Health Canada’s Patented Medicine Prices Review Board (PMPRB) has gone against the advice of Cystic Fibrosis Canada and imposed new price control guidelines that come into effect on Jan. 1, 2021. Meant to reduce the cost of medicines, they also make it more difficult for expensive drugs treating rare diseases to get approved and into the hands of Canadians who need them.

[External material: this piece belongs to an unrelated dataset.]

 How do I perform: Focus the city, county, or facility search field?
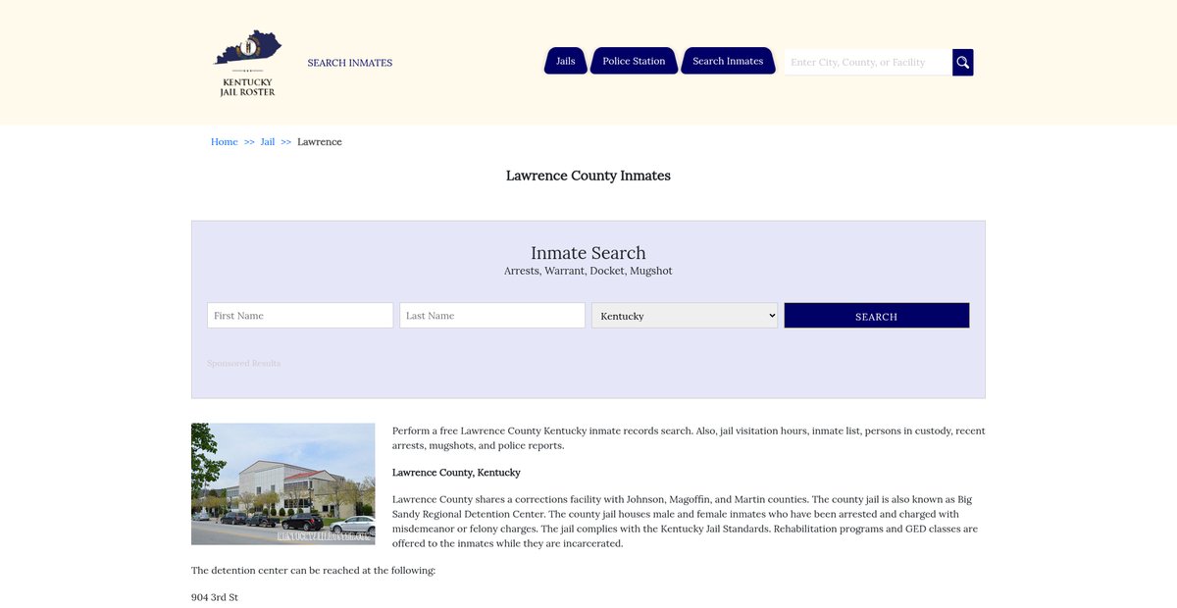pyautogui.click(x=867, y=62)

However, the Canadian cystic fibrosis community celebrated a huge win last week. After a year of hesitation in the face of these pending cost control guidelines, manufacturer Vertex Pharmaceuticals said Nov. 9 that it has “made the decision to move forward with our new CF medicines in Canada.”
Sickboy1:28:19The Cystic Fibrosis Miracle Drug w/ Stephanie Stavros
Submitting Trikafta to Health Canada for approval is the first step in making the drug available to people here.
But Trikafta still has to go through the approval process. And even if Health Canada gives it a green light, federal authorities will have to land on a maximum price for the drug. Then come the negotiations with the provinces to figure out who will pay, and how much.
In the United States it’s listed at $311,000 US per year.
I’m obviously biased, but I believe Trikafta is worth the price.
Trikafta eliminates a lot of other medical spending — on all the pills that treat the symptoms of cystic fibrosis, the hours in medical clinics, the emergency room stays, and the double lung transplants.
Just as Trikafta decreases other medical spending, it would help boost the economy by drastically increasing workforce participation by people with cystic fibrosis. Without Trikafta, a person with CF spends the estimated equivalent of four months of full-time work doing life-sustaining treatments every year. FOUR MONTHS! Heck, with four more months of free time a year I could likely solve world hunger or eradicate mosquitoes, and that’s just me!
Imagine what thousands of others could do with four more months per year to work and study, four more months to spend with loved ones.
The decision by Vertex to submit Trikafta for approval comes after a year-long standoff with Health Canada, so we’re already far behind other countries. Although people with cystic fibrosis are celebrating this monumental step towards accessing a life-changing drug, the hard work is just beginning.
On Nov. 26, 2012, a similar precision medicine called Kalydeco that treats a smaller percentage of cystic fibrosis mutations was approved by Health Canada. It wasn’t until June 2014 that a pricing agreement was landed on with Health Canada and the provinces.
Two years is a long time when we are talking about a progressive disease that kills.
Health Canada can’t drag its feet on Trikafta, because in the interim, Canadians with cystic fibrosis will pay with their lives. In 2018 alone, 51 Canadians died of complications from the disease, according to the Canadian Cystic Fibrosis Registry. How many more need to die before we see this drug in the hands of the people who so desperately need it?
I’ve lived with cystic fibrosis for 32 years. It hasn’t been easy and I don’t want to be a sick boy anymore. If Health Canada steps up to the table and acts quickly, maybe I don’t have to be.